# [INPUT MATERIAL]
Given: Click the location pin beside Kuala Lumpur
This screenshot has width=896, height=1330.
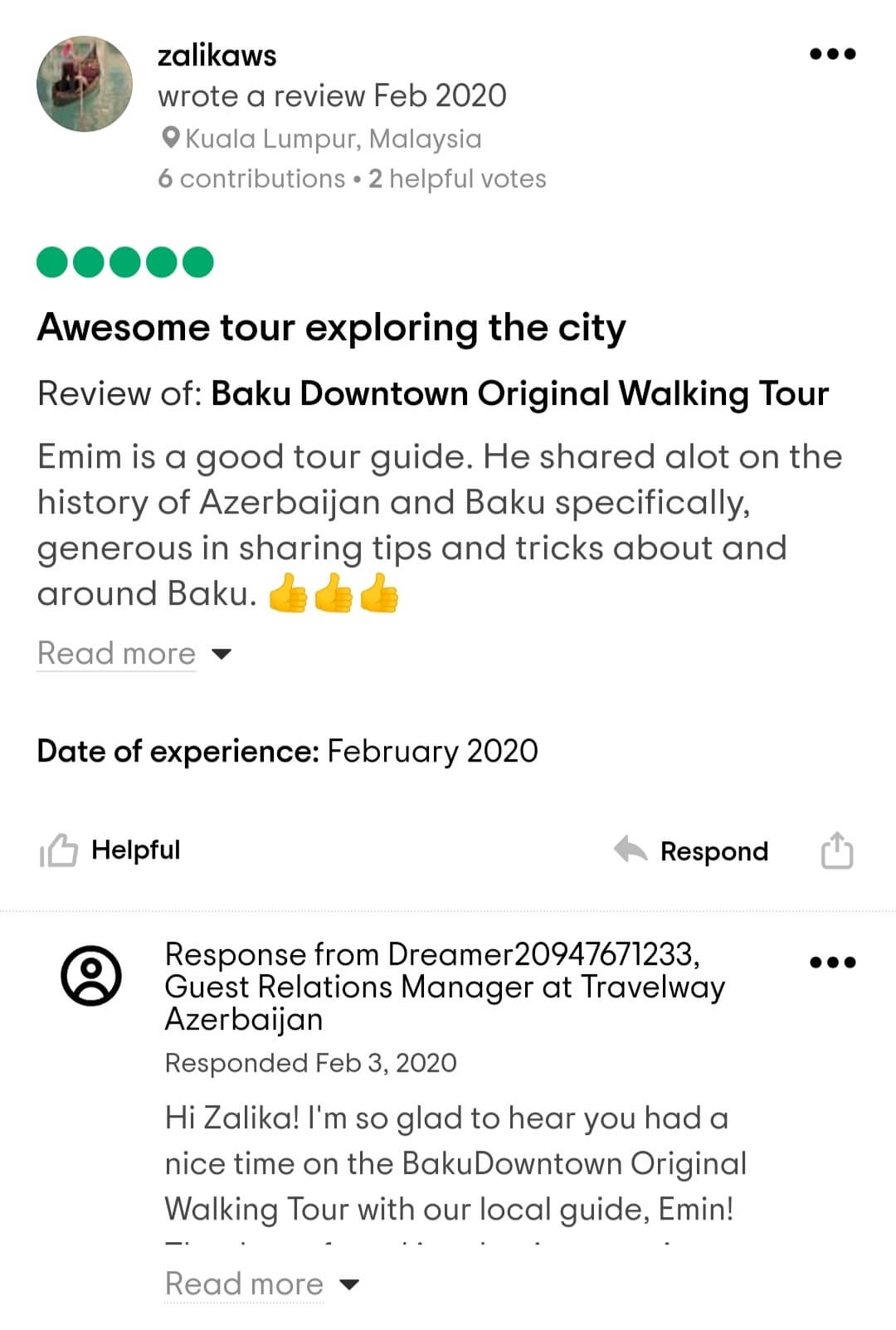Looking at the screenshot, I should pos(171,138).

==

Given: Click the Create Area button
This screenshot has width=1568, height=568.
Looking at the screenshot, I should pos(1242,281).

# [PROBLEM]
Whenever the word "Click" shows up in a line of the entries, list that line.

# [OUTPUT]
Given: Click the location pin beside Kuala Lumpur
Given: Click the Create Area button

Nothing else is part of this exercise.